[Stored data entries]
== == ==
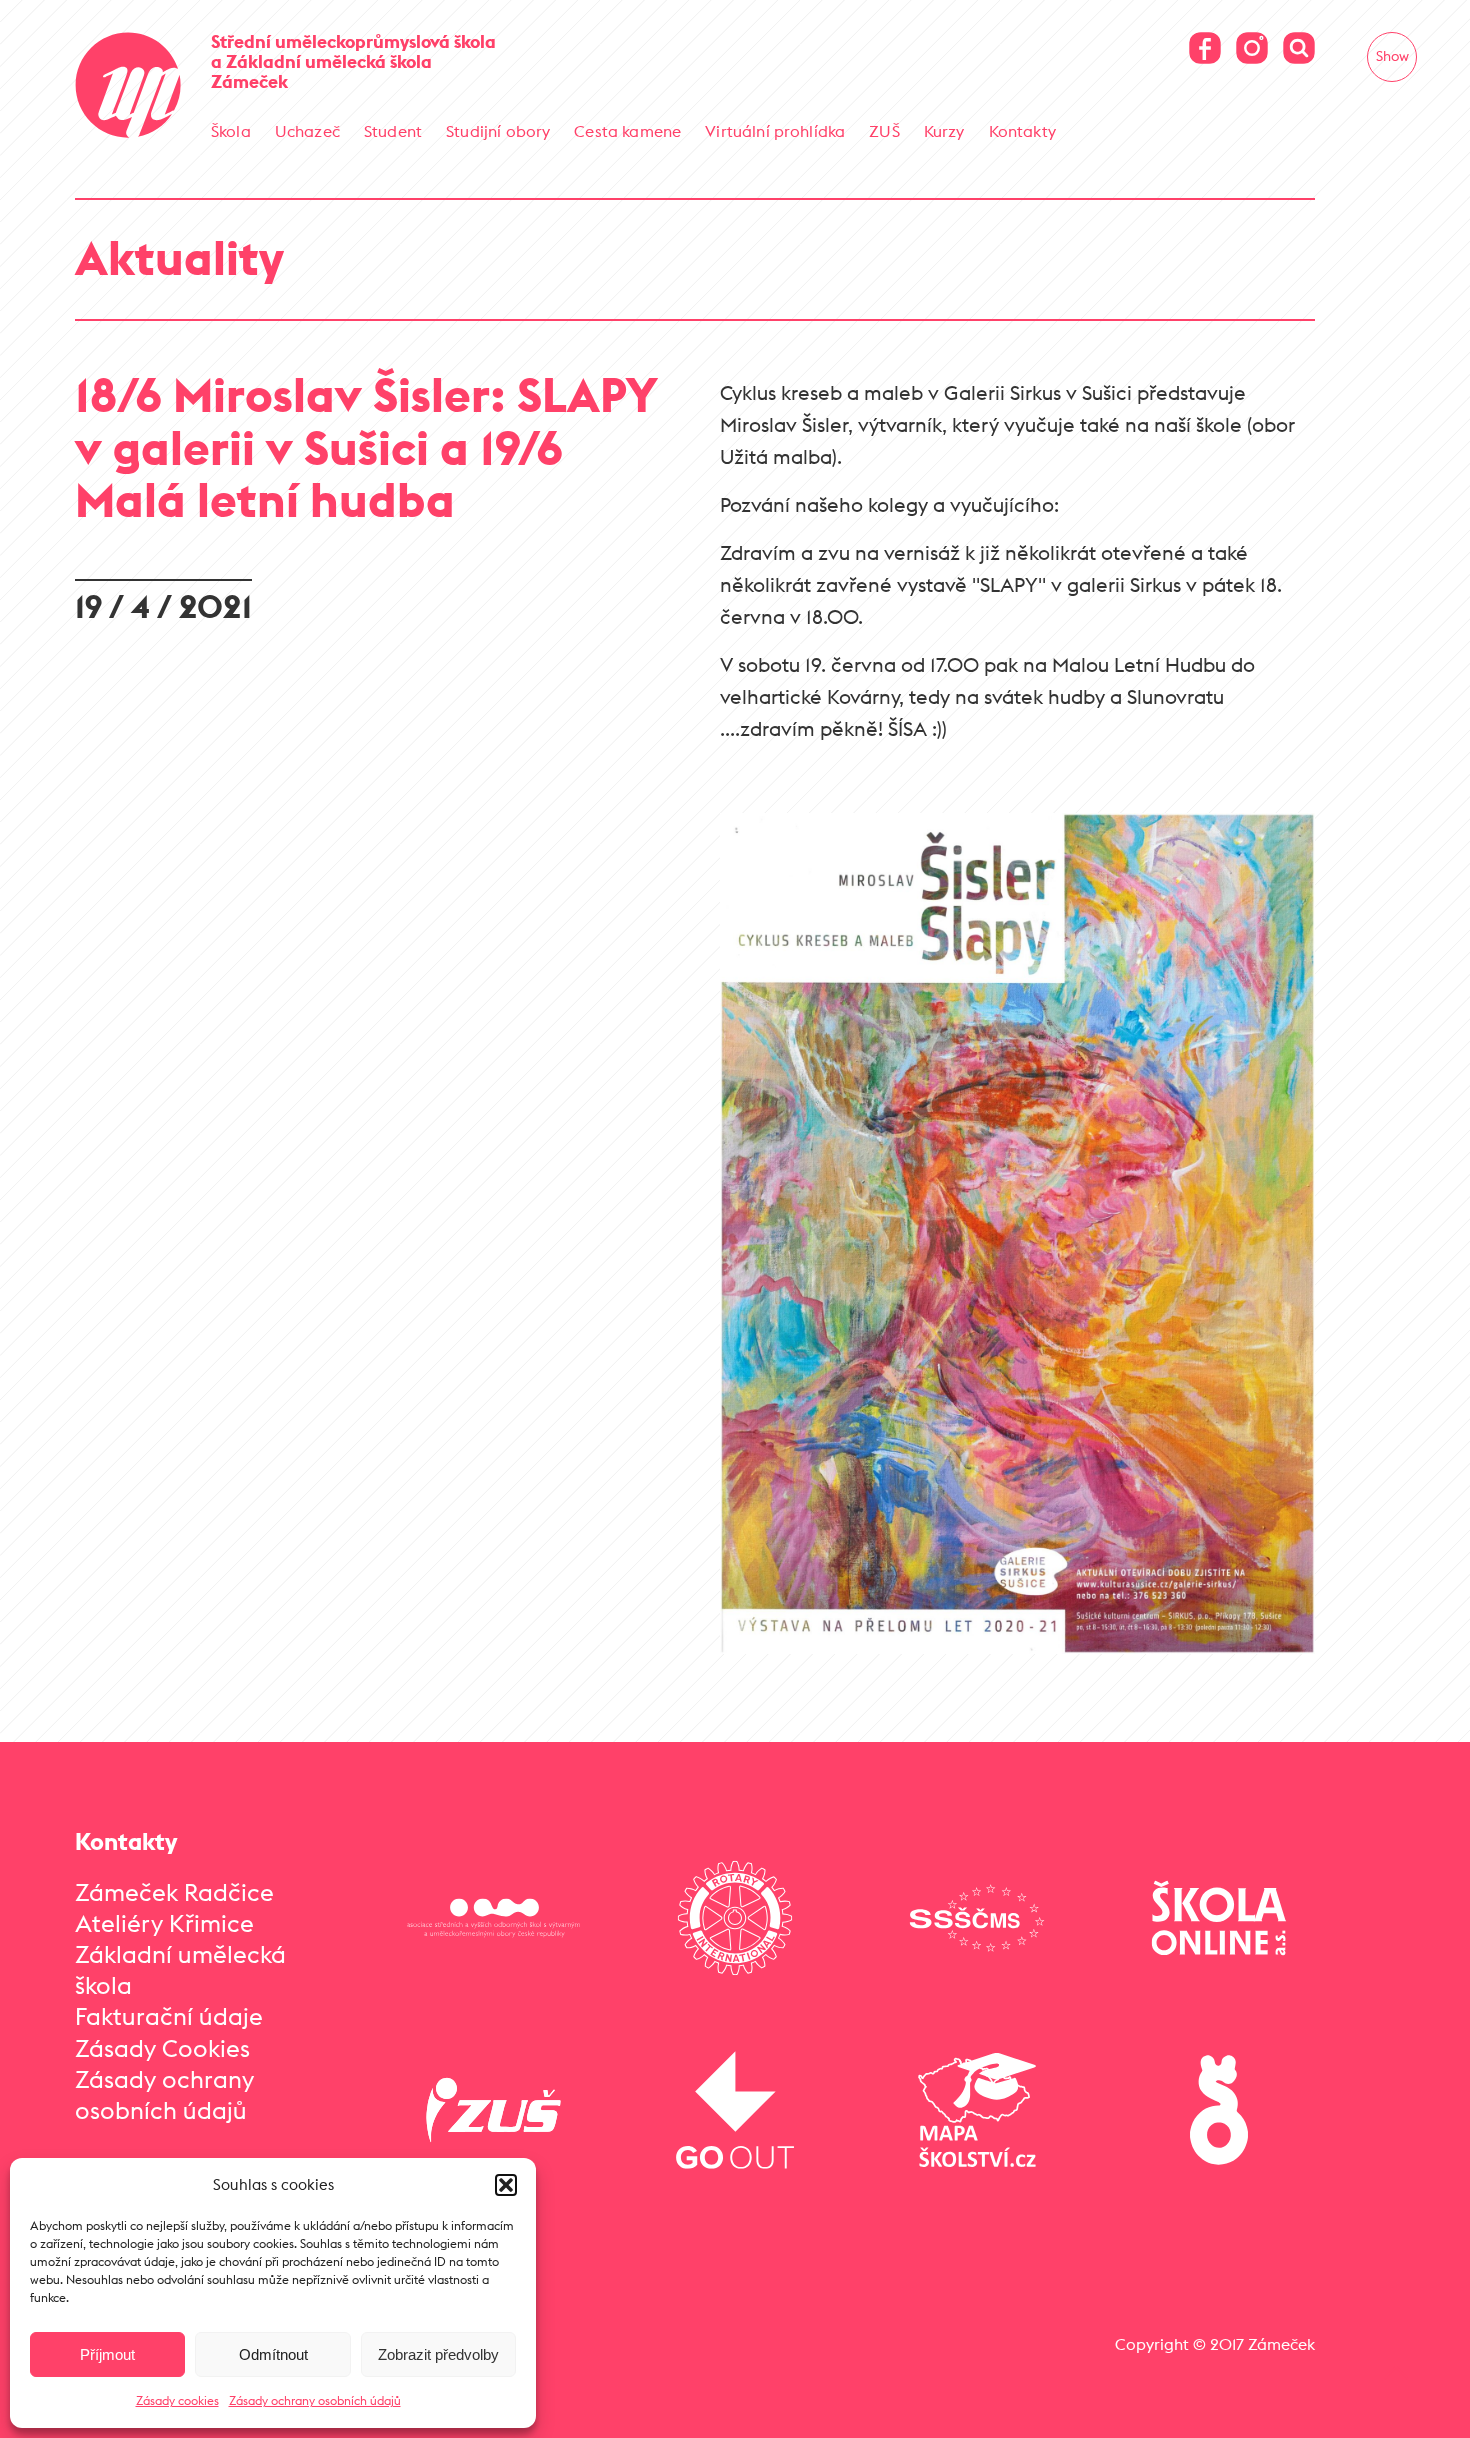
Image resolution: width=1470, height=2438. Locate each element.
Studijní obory (498, 131)
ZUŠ (884, 131)
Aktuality (179, 257)
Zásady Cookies (162, 2048)
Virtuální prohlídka (775, 131)
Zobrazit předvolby (438, 2354)
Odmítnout (273, 2354)
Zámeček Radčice (174, 1892)
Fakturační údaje (169, 2016)
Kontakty (1022, 131)
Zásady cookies (177, 2400)
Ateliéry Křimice (164, 1923)
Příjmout (107, 2354)
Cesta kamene (627, 131)
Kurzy (944, 131)
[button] (506, 2185)
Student (393, 131)
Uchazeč (307, 131)
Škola (231, 131)
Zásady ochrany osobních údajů (315, 2400)
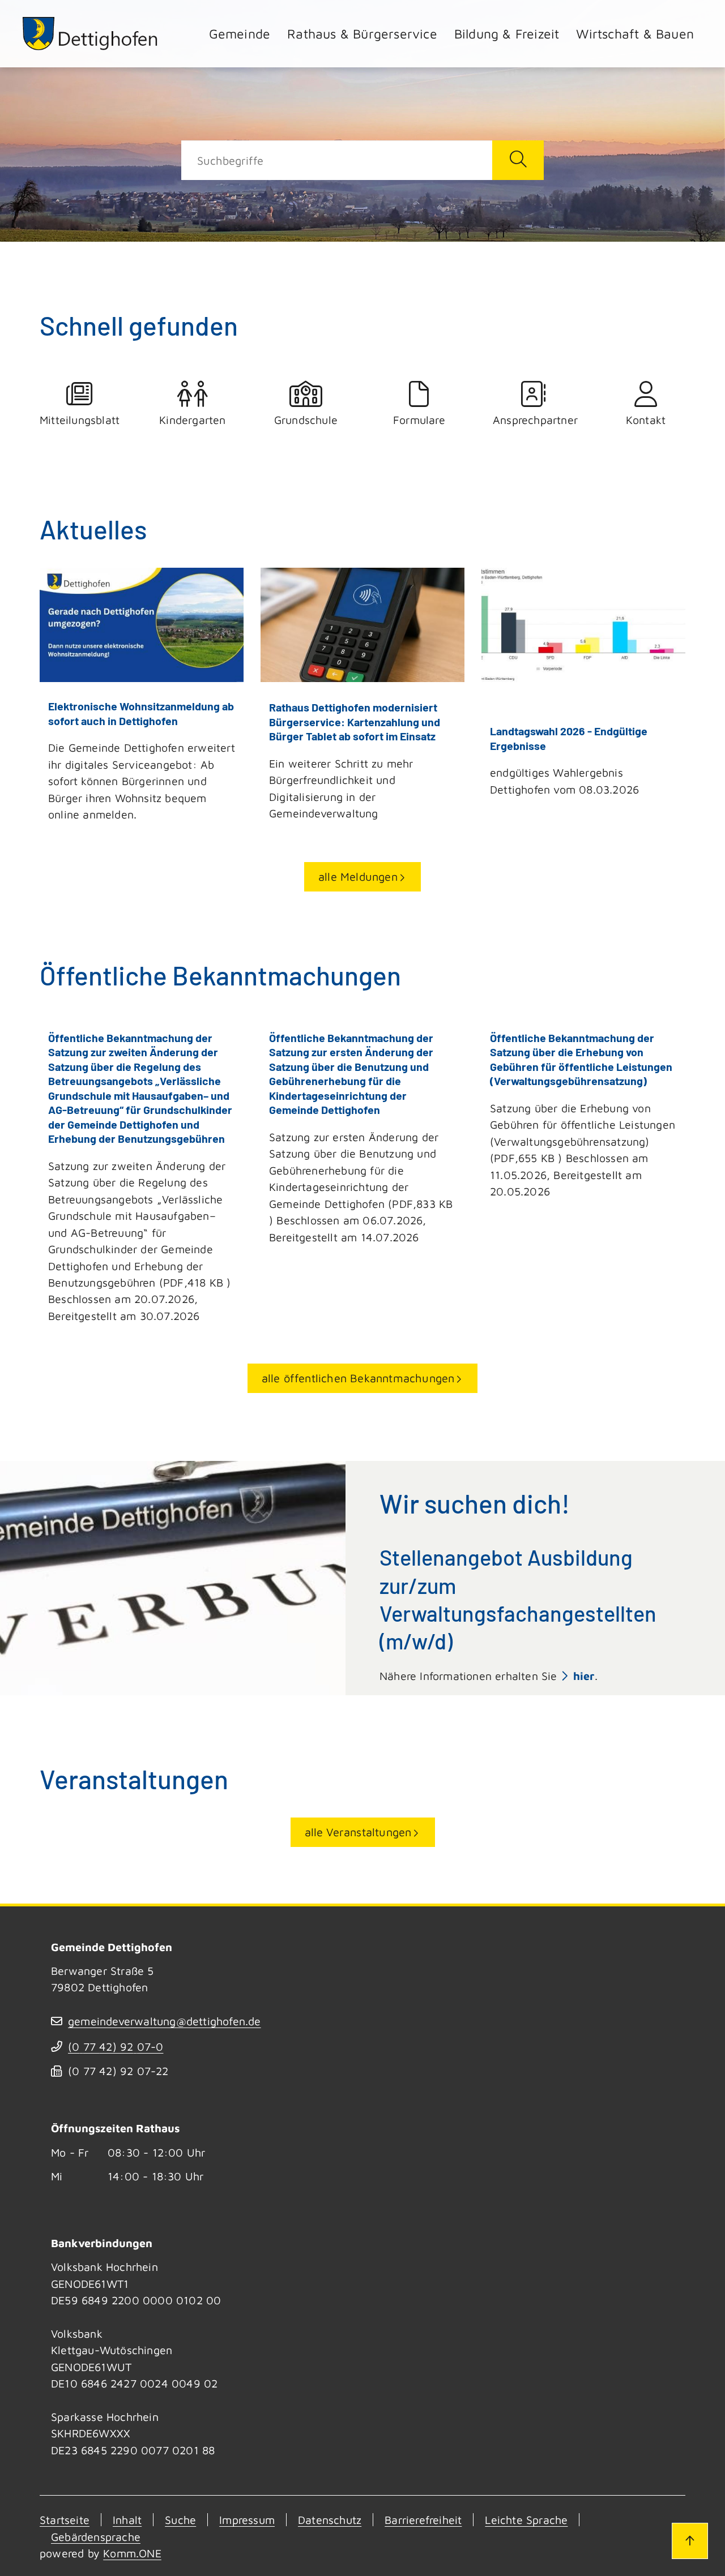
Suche (180, 2519)
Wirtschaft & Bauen (635, 33)
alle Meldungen (358, 876)
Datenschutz (329, 2519)
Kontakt (646, 419)
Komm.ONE (132, 2553)
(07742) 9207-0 (115, 2046)
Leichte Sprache (526, 2519)
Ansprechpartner (532, 419)
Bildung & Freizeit (507, 33)
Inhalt (127, 2519)
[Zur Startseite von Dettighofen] (91, 33)
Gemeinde (240, 33)
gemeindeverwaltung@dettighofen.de (164, 2021)
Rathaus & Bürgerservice (362, 33)
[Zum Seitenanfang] (690, 2541)
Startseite (64, 2519)
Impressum (247, 2519)
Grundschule (306, 419)
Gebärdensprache (95, 2536)
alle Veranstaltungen (358, 1831)
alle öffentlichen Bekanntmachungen (358, 1378)
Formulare (419, 419)
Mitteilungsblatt (79, 419)
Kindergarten (192, 419)
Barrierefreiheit (423, 2519)
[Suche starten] (518, 160)
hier (584, 1675)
== == ==
> **WORK TO BE COMPLETED**: Check each line above for the string "Zásady" and show the ones that have it.

> **RESPONSE**:
Zásady Cookies (162, 2048)
Zásady cookies (177, 2400)
Zásady ochrany osobních údajů (315, 2400)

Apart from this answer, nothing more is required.